Mail order contracts: Expect big to get bigger

BALTIMORE - CMS released a list of 18 contract suppliers for the national mail-order program for diabetes supplies April 9, but it's a list that could look different when July 1 rolls around, say industry sources.

“Several of the companies have been put up for sale, and we know of one or two that have already been sold,” said Tom Milam, an industry consultant and former provider.

Right now, at one end of the spectrum are large and well-known companies like CCS Medical, which received more than $45 million in Medicare payments for test strips in 2011, according to the HME Databank; Arriva Medical ($18.7 million); and United States Medical Supply ($25.7 million). Expect to see a few more familiar names among the contract suppliers, suppliers say, with two or three other large companies that didn't get contracts looking to buy back into the market.

At the other end of the spectrum are companies like Kohll's Pharmacy ($51,000). David Kohll has received several offers from buyers, but he's not selling.

“The amount I am getting offered is probably more than I would make by doing it myself,” said Kohll, owner of the Omaha, Neb.-based pharmacy. “But, I am a pharmacist and I have been doing this for decades. I don't want my patients to be forced to go somewhere else.”

Big or small, contract suppliers say they are ready.

“We knew it was going to be a stretch, but a lot of the costs companies incur are in operations, so if you streamline, you have a chance,” said Erin Anthony, director of specialty services operations for CCS Medical. “We also took a close look at our formulary and made sure we were partnered with the right manufacturing partners.”

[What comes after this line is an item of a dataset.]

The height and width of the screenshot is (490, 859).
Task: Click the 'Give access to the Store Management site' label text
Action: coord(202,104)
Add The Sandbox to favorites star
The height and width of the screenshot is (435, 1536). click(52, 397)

For Round 2, CMS required bidders to include brands that have at least 50% market share and prohibits them from encouraging beneficiaries to switch brands.CCS, for its part, plans to offer popular products from Bayer, Roche and Lifescan, and all of the contract suppliers list at least one major brand.

Still, with reimbursement at $10.41 for 50 test strips, some sources expect an aggressive push toward lower-priced products.

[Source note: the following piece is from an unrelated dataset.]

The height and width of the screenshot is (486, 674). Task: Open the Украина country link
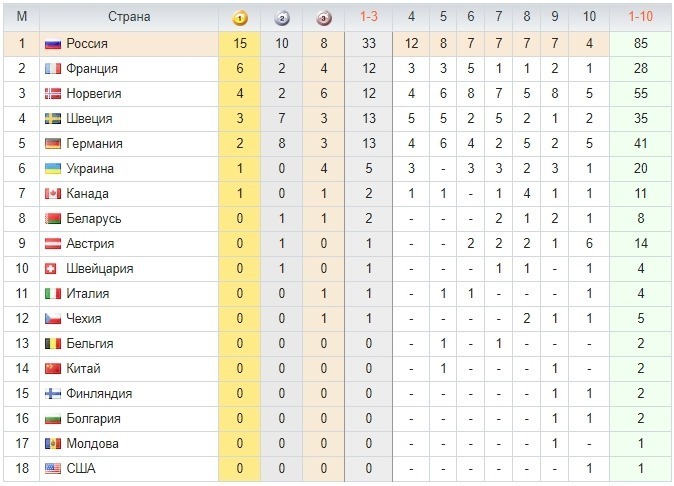click(90, 168)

“We are going to be compliant with the market share rule, but I don't think that will hold for a lot of companies,” said Marcus Suess, president of All-States Medical Supply. “There's just no way, if they are just going to do diabetes, to live with that price point.”

When it all shakes out, expect the market to be dominated by three top players, says one source.

“There will be a second tier with some decent-sized companies and after that, it drops off quite a bit, but we think all those companies will see growth,” said the source.